Scientists from the Nano-Science Centre at the Niels Bohr Institut, Denmark and the Ecole Polytechnique Fédérale de Lausanne, Switzerland, have shown that a single nano-wire can concentrate sunlight up to 15 times of the normal sun light intensity.
The results are definitely surprising and the potential for developing a new type of highly-efficient solar cells is great.
Due to some unique physical light absorption properties of nanowires, the limit of how much energy we can utilise from the sun’s rays is higher than previous believed.
These results demonstrate the great potential of development of nanowire-based solar cells, according to the Niels Bohr Institut’s Dr Peter Krogstrup on the surprising discovery that is described in the journal Nature Photonics.
Research groups at both institutes have been trying to work out how to develop and improve the quality of the nanowire crystals, which is a cylindrical structure with a diameter of about 10,000th of a human hair.
The nanowires are predicted to have great potential in the development not only of solar cells, but also of future quantum computers and other electronic products.
It turns out that the nanowires naturally concentrate the sun’s rays into a very small area in the crystal by up to a factor 15.
Because the diameter of a nanowire crystal is smaller than the wavelength of the light coming from the sun it can cause resonances in the intensity of light in and around nanowires.

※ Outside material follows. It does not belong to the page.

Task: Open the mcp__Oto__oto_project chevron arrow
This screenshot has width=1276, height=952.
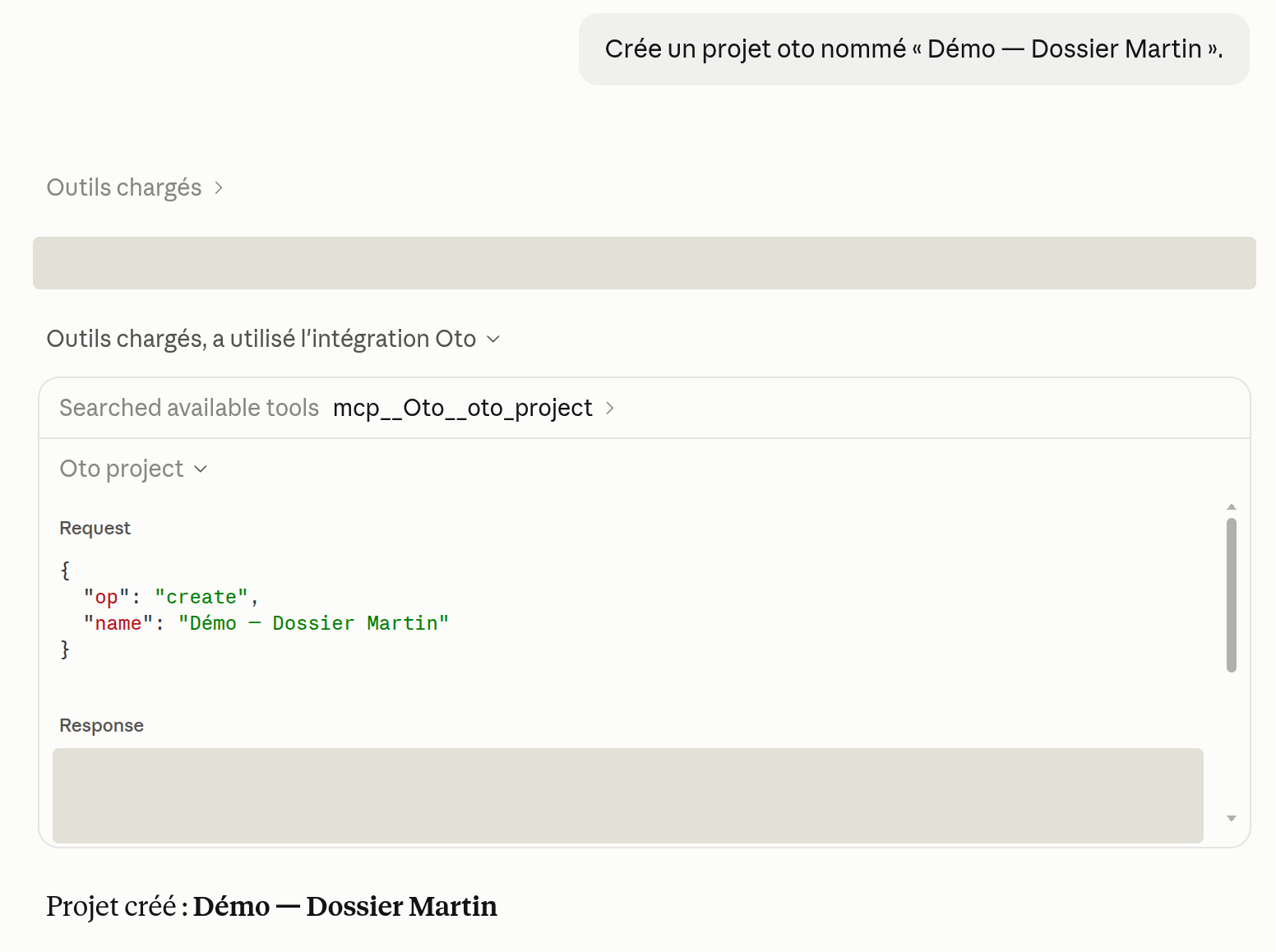Action: pos(609,409)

In turn, the resonances can give a concentrated sunlight, where the energy is converted and can be used to achieve a higher conversion efficiency of the sun’s energy than hitherto possible, according to Krogstrup.
It seems that this latest research will lead to a rewrite of the rules regarding photovoltaics efficiency . . . the so-called “Shockley-Queisser Limit”.
The research is conducted in collaboration with the Laboratory des Matériaux Semiconducteurs, Ecole Polytechnique Fédérale de Lausanne and the Danish firm SunFlake.